▸ **What to produce**:
Look through the listing below and write out exactly the lines from the line with "Enable the GDPR" to the line with "Viewport: 600px width, 375px height.", both included, and no others.

+++ Extracted material

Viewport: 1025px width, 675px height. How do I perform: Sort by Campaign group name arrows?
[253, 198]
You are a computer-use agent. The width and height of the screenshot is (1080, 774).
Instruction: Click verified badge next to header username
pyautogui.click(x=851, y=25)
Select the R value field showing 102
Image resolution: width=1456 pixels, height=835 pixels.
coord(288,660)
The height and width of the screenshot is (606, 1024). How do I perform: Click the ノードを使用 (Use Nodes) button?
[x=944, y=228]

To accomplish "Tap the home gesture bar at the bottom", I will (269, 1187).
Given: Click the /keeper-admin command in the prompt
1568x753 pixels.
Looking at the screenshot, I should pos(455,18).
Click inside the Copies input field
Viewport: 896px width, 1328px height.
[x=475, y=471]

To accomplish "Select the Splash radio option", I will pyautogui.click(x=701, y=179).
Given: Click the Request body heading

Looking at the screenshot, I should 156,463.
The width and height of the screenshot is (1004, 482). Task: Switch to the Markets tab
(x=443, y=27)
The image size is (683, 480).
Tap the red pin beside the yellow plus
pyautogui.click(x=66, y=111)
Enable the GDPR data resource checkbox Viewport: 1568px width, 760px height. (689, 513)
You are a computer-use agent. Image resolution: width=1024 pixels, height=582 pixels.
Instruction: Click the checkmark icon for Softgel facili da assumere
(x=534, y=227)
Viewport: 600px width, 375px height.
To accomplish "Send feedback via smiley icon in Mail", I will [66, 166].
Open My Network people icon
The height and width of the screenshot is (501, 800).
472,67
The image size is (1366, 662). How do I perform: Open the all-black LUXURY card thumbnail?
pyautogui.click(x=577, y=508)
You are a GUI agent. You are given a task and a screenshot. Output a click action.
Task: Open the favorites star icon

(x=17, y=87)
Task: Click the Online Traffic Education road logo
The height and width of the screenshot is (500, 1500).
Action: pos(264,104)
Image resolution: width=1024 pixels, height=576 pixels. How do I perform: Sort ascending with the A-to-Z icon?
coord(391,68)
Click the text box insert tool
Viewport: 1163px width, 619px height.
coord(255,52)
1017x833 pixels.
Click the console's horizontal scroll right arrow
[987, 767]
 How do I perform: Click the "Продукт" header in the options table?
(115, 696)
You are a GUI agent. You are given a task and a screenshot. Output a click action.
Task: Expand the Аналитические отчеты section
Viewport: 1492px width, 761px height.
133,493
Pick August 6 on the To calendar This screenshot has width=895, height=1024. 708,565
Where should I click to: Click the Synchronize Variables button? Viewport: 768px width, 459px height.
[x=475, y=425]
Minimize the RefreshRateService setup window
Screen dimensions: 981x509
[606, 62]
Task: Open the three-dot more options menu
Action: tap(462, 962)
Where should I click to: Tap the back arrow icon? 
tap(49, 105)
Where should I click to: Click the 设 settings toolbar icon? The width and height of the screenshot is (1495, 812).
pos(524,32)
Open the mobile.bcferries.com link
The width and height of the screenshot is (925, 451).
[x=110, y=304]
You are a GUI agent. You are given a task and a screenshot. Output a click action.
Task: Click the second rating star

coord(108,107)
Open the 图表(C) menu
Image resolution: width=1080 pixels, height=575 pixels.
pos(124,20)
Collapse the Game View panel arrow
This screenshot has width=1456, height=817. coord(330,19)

++++++

▸ **Response below**:
Enable the GDPR data resource checkbox Viewport: 1568px width, 760px height. (689, 513)
You are a computer-use agent. Image resolution: width=1024 pixels, height=582 pixels.
Instruction: Click the checkmark icon for Softgel facili da assumere
(x=534, y=227)
Viewport: 600px width, 375px height.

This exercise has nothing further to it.